JDBC has the concept of a Connection and a Statement. DBvolution has the concept of a statement and adds concepts for a database and a transaction, but nothing like a Connection.
This is because the difficulty of maintaining a connection while worrying about multiple threads wasn't worth it. However that meant Connection has been quietly ignored.
Additionally until recently most of the testing and production work of DBV happened on databases that provided no monitoring tools. Adding MySQL to the regular testing has changed that. And MySQL has driven a lot of work recently. While idly watching the tests flow through MySQL's connection monitor, and marvelling at the thousands of connections happening, I realised that my concept of the product and the tests didn't fit with what I was seeing.
Because the tests use the same database and, as much as possible, the same tables and data, the tests are necessarily single-threaded. So there might be a lot of tests going on but there should only be one SQL statement. One statement and one connection. So there shouldn't be thousands of connections in the monitor.
I've checked since, and testing quite happily makes 14,346 connections in 1 minute 24 seconds.
All the connections go away eventually but that was because the JVM quit and cleaned up. In a production environment, there would be a serious lack of connections in minutes.
Obviously the answer was to limit the number of connections that could be made.
Except it wasn't. That just led to testing not finishing and lots of computer crashes :(
Eventually I worked out that I was making the boneheaded mistake of not closing connections. That realisation led me to merge connections and statements properly, add an appropriate call to connection.close(), and even fix up all the stray references to statements that didn't close properly.
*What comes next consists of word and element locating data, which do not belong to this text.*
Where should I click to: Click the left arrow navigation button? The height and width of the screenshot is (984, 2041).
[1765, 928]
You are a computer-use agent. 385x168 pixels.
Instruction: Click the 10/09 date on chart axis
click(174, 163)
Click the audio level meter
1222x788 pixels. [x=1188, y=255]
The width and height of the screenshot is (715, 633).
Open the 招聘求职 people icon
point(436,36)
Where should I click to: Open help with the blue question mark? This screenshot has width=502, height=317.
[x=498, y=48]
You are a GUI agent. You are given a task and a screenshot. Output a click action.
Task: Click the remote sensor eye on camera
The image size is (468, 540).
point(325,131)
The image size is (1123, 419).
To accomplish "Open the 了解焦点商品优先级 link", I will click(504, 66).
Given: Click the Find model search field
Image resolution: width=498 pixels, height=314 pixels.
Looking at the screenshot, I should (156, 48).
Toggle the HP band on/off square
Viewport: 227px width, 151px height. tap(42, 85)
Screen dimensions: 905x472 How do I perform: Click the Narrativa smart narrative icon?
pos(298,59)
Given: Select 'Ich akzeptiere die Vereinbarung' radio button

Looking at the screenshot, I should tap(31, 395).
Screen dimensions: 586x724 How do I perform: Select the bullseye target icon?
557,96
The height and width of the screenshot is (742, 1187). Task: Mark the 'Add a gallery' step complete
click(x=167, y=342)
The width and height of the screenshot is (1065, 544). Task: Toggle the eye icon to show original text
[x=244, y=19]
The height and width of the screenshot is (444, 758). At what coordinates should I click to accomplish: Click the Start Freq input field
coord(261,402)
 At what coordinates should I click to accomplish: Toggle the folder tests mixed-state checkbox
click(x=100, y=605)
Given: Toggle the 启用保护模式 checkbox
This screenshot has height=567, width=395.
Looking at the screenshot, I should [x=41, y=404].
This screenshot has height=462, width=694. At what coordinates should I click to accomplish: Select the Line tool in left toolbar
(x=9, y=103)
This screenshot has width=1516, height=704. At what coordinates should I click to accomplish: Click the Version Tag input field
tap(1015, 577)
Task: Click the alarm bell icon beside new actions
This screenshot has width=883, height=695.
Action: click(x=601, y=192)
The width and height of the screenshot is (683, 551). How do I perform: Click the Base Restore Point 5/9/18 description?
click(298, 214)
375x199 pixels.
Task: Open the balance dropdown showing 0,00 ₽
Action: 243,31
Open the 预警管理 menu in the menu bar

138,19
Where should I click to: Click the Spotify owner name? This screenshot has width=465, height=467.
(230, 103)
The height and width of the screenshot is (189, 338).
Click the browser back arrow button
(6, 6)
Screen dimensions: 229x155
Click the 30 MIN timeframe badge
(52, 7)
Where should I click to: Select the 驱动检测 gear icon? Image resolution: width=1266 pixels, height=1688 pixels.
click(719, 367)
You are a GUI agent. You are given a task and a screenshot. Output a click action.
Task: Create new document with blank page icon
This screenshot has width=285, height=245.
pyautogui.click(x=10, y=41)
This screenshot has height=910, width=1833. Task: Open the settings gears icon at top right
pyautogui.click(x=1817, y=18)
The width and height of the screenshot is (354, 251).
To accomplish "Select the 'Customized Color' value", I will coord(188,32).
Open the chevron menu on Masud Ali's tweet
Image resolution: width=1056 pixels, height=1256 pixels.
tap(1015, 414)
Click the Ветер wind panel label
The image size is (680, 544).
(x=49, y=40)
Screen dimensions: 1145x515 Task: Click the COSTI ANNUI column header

Now DBvolution testing uses exactly 1 connection. From 14,346 to 1 in a weekend. That's a pretty good diet.
Unless you use H2 when it will use exactly 2, but I'm sure it'll be fine.
A big bug, a big result, and a very important step towards version 1.0 :)
Anonymous
If anyone asks you "does it scale?" just mention that testing creates 14,000 connections in a minute and a half. They'll suddenly become worried that their database isn't good enough.